20th September 22
We have now had two full weeks of term, and there is a happy and purposeful bustle around school as our students settle back into the rhythms and routine of school life, resilient in the face of the country’s sadness. It has been an extraordinary and historic fortnight since we returned to school after the long summer holidays. We went back to school (it seems like an age ago) with the news of a new Prime Minister, a new cabinet, a new Education Secretary and the death of our gracious and noble Queen, Her Majesty, Queen Elizabeth II. The entire school community came together for the beginning of term assembly, where we welcomed back our returners, met the new Student Council, and introduced our new staff. One of our new students, Mahmood, played a piano solo to the community where you could hear a pin drop in the atrium – courageous and mesmerising; it set the tone for the year. We then came together again as a whole school community to commemorate the death of Her Majesty in an emotional tribute.
I learned of The Queen’s death in a Board meeting on Thursday, 8 September, as the news flashed up on my phone, and I confess to having spent the best part of the past week in a mournful mode as the impact has hit of the loss which we have collectively experienced. Her Majesty The Queen was a phenomenal woman who had (as has been brought home to us all) an extraordinary impact on the world through her commitment to tirelessly carrying out her duties. Although feared and anticipated for so long, her death was nonetheless a shock to us all through its suddenness, and I know from speaking to countless friends and colleagues across the world that I am not alone.
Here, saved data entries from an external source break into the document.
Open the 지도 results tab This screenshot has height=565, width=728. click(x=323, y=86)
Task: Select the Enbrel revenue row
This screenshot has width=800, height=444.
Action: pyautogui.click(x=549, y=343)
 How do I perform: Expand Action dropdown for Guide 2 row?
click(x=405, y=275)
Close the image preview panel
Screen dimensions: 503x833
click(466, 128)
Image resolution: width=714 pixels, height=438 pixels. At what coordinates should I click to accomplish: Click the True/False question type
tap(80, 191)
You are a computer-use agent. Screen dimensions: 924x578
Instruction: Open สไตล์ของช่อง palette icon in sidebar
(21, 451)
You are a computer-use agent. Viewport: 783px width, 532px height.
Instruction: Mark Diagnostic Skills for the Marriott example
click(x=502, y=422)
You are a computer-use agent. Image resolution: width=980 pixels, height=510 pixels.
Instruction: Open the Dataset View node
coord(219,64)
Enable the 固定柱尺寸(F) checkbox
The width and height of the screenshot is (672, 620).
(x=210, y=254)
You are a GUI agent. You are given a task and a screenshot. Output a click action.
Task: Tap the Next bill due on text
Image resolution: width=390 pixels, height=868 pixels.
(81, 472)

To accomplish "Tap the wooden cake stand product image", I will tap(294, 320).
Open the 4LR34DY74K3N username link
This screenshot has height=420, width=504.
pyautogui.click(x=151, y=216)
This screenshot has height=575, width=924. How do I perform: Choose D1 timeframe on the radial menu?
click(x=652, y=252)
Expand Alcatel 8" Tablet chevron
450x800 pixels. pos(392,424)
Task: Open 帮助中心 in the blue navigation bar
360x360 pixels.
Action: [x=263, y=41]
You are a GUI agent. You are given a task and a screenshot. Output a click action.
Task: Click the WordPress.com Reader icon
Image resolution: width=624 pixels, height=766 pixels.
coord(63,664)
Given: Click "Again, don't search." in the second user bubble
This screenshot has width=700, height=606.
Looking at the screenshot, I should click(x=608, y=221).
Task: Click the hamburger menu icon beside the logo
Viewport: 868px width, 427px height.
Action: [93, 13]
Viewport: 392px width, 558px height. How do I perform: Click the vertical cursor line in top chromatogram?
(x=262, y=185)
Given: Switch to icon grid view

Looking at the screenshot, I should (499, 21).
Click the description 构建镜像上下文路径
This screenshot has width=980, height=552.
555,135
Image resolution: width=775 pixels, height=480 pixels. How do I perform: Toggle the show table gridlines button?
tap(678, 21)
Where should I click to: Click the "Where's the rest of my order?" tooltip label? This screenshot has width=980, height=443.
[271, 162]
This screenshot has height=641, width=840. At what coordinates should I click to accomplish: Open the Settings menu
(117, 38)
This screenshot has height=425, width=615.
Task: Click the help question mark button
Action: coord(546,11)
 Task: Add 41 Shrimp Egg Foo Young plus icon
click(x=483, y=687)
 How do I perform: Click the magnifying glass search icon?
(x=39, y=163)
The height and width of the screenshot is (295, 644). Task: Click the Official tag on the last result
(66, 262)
The global media coverage, huge crowds, the pageantry and ceremony, floral tributes, bank holidays, memorial services, the long queues – these all speak volumes of how our Queen was held in such high regard and affection around the world.
Of course, there is a re-commitment to the future, too – King Charles III has stepped into the monarch’s role and has taken on the mantle of his remarkable mother. How lucky are we to be alive at this moment in history? Whatever people think or feel about the concept of a monarchy, there can be no denying that our constitutional monarchy has the ability to speak to people and bring people together in ways that are deeply powerful and sustaining.
The words of the (new) Prince of Wales on Saturday, 10 September, struck a powerful chord with me and reflected what we are trying to do here at DLD. In paying tribute to his beloved grandmother, he thanked her for providing an example to his generation – and, arguably, all generations. This example, for him, was one of “service and dignity”, and these words reflected precisely what his grandmother embodied. We should represent these old-fashioned values and not let them slip away unnoticed. Serving others, caring about others, and seeking to make a difference to the lives of others is something we should all do. This was, in essence, what The Queen did. Her Majesty was an incredible role model in her service and in her dignity.
“Grief is the price we pay for love” said our late Queen, and we loved her for it; let us grieve for now and re-commit to loving more in every aspect of our lives and with all of those around us. Those values of tolerance, respect and kindness that we hold dearly at DLD mean more now than ever. And let us do so with a renewed commitment to serving others and conducting ourselves with dignity – what a tribute to The Queen and her legacy that would be.